The WordPress loop is what controls the posts on the page. And like it’s name – it ‘loops’ the content and anything placed within the loop will be repeated until the loop ends.
Sometimes we’ll need to add content to a page that shouldn’t be repeated with every single post displayed (i.e. ads) and in order to do that, we need to know where the WordPress loop begins and where it ends.
For this example, I’ll be using the default WordPress template (Kubrick) index.php file located in the ‘[WP-INSTALL]/wp-content/themes/default/‘ folder.
You’ll see the loop starts around line 7* with:
<?php while (have_posts()) : the_post(); ?>
The give-away? The word ‘while’ – that is the element that tells you the WordPress loop is starting. You can add your information or content above this line and it will not be repeated with each post, instead, it will show before your posts start.
The loop ends around line 20 with:
<?php endwhile; ?>
The give-away? The word ‘endwhile’ – that is the element that tells you the WordPress loop is ending.
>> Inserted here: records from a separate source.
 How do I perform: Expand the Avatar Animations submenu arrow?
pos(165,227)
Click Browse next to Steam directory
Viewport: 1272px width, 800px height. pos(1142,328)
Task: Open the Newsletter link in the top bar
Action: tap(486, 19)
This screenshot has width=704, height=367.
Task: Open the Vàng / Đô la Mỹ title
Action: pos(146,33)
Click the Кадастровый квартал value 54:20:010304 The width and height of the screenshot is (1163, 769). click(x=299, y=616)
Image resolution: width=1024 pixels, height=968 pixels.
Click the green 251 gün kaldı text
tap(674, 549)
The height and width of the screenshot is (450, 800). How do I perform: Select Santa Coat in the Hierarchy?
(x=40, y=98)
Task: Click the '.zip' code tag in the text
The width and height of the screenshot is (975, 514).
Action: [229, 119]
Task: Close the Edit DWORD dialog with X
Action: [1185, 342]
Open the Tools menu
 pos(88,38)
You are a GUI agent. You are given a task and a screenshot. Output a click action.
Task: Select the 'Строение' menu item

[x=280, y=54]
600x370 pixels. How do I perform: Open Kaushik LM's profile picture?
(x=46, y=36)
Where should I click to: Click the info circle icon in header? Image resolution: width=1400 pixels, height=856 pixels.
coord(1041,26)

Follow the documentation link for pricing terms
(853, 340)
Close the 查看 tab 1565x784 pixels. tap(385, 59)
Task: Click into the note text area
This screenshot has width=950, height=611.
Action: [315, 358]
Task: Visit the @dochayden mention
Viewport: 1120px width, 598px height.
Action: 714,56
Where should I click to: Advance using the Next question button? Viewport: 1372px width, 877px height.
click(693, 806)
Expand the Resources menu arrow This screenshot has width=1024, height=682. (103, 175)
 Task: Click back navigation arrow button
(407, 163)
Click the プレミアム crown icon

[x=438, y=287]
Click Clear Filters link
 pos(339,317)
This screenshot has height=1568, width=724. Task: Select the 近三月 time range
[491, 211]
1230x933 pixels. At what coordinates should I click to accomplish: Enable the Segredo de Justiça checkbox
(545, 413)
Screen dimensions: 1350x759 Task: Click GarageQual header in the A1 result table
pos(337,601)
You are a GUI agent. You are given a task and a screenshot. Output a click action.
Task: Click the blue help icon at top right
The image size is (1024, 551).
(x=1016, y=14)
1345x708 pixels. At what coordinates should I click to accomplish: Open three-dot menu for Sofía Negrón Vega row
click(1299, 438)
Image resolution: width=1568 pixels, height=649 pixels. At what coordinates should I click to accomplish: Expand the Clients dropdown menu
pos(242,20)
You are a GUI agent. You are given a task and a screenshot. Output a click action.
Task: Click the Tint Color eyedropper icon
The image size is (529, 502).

You can add your information under this line and it will not be repeated with each post, instead, it will show after all of your posts.
Technically the loop starts at line 5 with:
<?php if (have_posts()) : ?>
However, this is simply a statement saying “if posts are available, go ahead and start ‘looping’ them” – anything you add before this will not be included in the loop, however, if you add something below it and no posts exist, whatever you added won’t be displayed either.
And technically the loop ends at line 33 with:
<?php endif; ?>
This is saying, end the ‘if posts are available…” statement from above and anything added above this line will only be displayed if there are posts, however, anything below it will be displayed regardless.